WRITTEN TASKS:
1. In the forum thread about Alf Clausen suing Fox, list every user name that posts in it.
2. Answer these questions using the forum thread about Alf Clausen suing Fox:
(a) What two grounds does the first post say the lawsuit gives for the discrimination?
(b) How old does NoamL say Clausen was in 2017?
(c) Which composers does NoamL name as still working in their 70s and beyond?
3. Write the next part of the forum thread about Alf Clausen suing Fox, starting from the last post shown.

TEXT PASSAGE:
+ + + + +

# Alf Clausen Sues Fox



## patrick76 (Aug 5, 2019)

https://www.msn.com/en-us/music/news/longtime-simpsons-composer-alf-clausen-sues-fox-over-2017-firing/ar-AAFnSwg?li=BBnbfcL
It states he was discriminated against due to his age and an unspecified disability. 

He did wonderful work on The Simpsons.


----------



## Jdiggity1 (Aug 5, 2019)

oh no


----------



## NoamL (Aug 5, 2019)

I don't know more here than anyone else, naturally. But given Clausen was 76 in 2017... The idea that he was fired for his age isn't unbelievable to me... How many working film composers (much less TV - v often tighter schedule) can you think of in their 70s and beyond? JW, Howard Shore, Randy Newman....?


----------



## erica-grace (Aug 5, 2019)

NoamL said:


> The idea that he was fired for his age isn't unbelievable to me...

+ + + + +

DATA EXTRACT:
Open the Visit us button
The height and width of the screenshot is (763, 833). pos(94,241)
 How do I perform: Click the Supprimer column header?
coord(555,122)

+ + + + +

PER-TASK ANSWERS:
1. patrick76, Jdiggity1, NoamL, erica-grace

2.
(a) His age and an unspecified disability.
(b) 76.
(c) JW, Howard Shore and Randy Newman.

3.
This:





__





Age Discrimination


Age Discrimination




www.eeoc.gov





would seem to suggest you can not fire someone for their age. If you can prove that the perosn could no longer function properly, I am sure that would be different. Was Al providing the music in a timely fashion as he always had? Or was he now having a problem meeting deadlines?

Problem for Clausen is he will have to prove (not beyond a reasonable doubt, however) that age was the reason for his firing. How is he going to do that? If he has an email from executives at Fox saying, "we feel you are too old", then Fox is toast. Otherwise, how do you prove something like that?


----------



## Desire Inspires (Aug 5, 2019)

Hopefully the matter is resolved out of court quickly so all parties can move on with life.


----------



## NoamL (Aug 5, 2019)

erica-grace said:


> would seem to suggest you can not fire someone for their age.



I'm not saying it was legal that they did it. If that was the grounds for them firing him he has a good chance to win this I suppose. FOX will likely instead argue that they switched composers for cost reasons.


----------



## patrick76 (Aug 5, 2019)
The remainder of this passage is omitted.